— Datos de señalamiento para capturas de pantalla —
+---+

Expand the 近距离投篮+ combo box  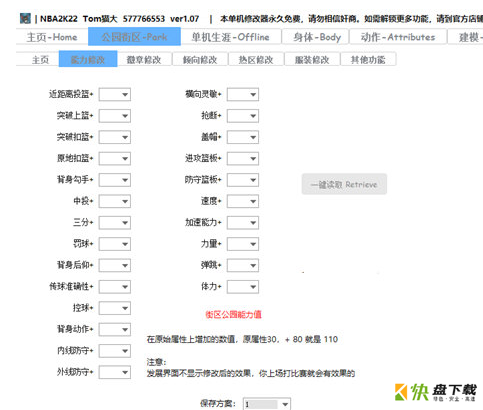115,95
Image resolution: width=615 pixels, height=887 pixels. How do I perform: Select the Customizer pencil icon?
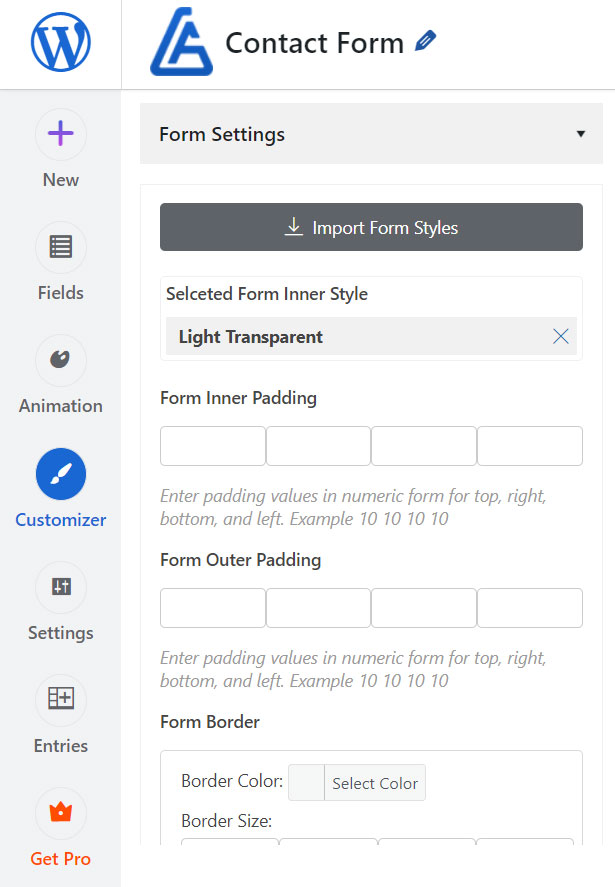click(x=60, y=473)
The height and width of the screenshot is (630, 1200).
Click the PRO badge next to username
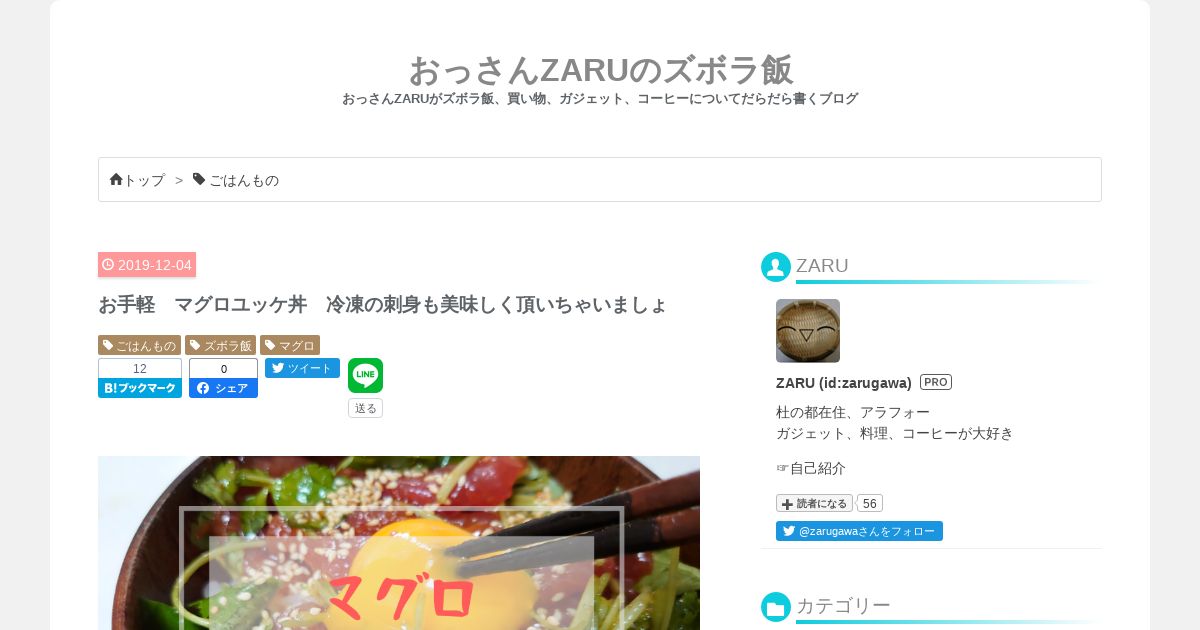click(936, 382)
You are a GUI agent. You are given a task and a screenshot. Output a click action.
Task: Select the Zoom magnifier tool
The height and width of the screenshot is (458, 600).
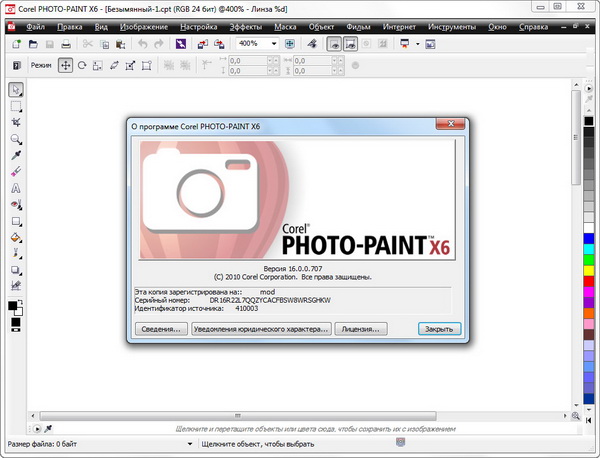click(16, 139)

+---+

Encuentra las líneas de arriba que contienen la palabra "height" y cópialas todas. Las mayúsculas y minúsculas cuentan.

— Respuesta del ejercicio —
Image resolution: width=615 pixels, height=887 pixels. How do I perform: Select the Customizer pencil icon?
The height and width of the screenshot is (630, 1200).
The height and width of the screenshot is (458, 600).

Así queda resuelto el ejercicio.